Farmer fighting pests and feeding the soil with plants
Malcolm Campbell | CBC News | Posted: July 19, 2017 11:49 AM | Last Updated: July 19, 2017
Rob Green has 20 plants in rotation
A P.E.I. farmer is experimenting with more than a dozen plants to battle disease and improve the soil in his potato fields.
Potato farmers rotate their crop in three or four year cycles, and grow other plants on their land in the intervening years, sometimes cash crops, and sometimes vegetation which helps improve soil quality.
There is a cost to it for sure, but we're hoping to see a balance here down the road. - Rob Green
Rob Green, a potato farmer in Bedeque, is taking that practice to a new level. In the past, he grew barley, canola and hay as his rotational crops.
In the last couple of years he added peas and fava beans to the mix, and is trying black beans for the first time this year.
He is also trying a ground cover mixture made up of 14 plants that is meant to knock back pests, add nutrients, and keep the soil on the fields through the winter.
Green said that he attended a seminar about the new crop mixes presented on P.E.I. by an Ontario man. He hopes the new crop mix will allow him to cut back on fertilizer use.
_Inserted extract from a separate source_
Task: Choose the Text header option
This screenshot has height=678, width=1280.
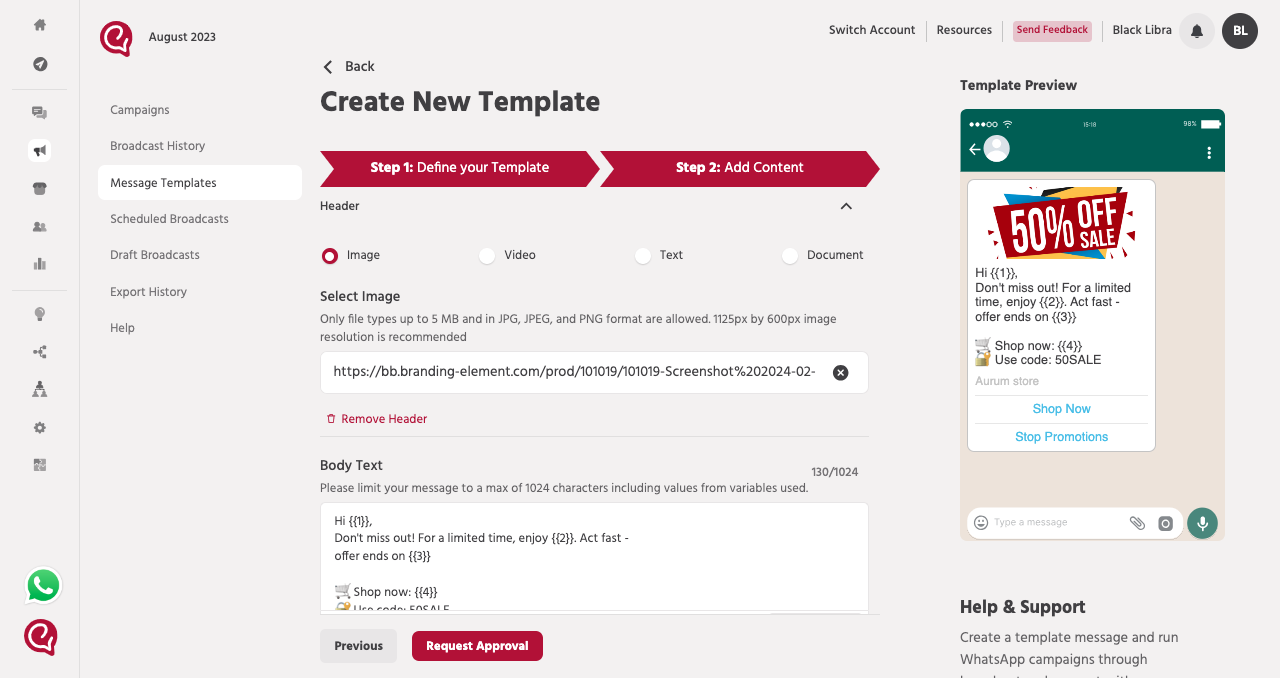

"If this here will work then I can cut back on my nitrogen," he said.
"I'm hoping, that or some kind of nutrient value, it might could be phosphorous or even potassium as well. We'll know more once we get some samples done here later on this fall."
Green said there is a cost to using land he usually would be growing cash crops on to improve soil quality, but he hopes that it will help with expenses in the future.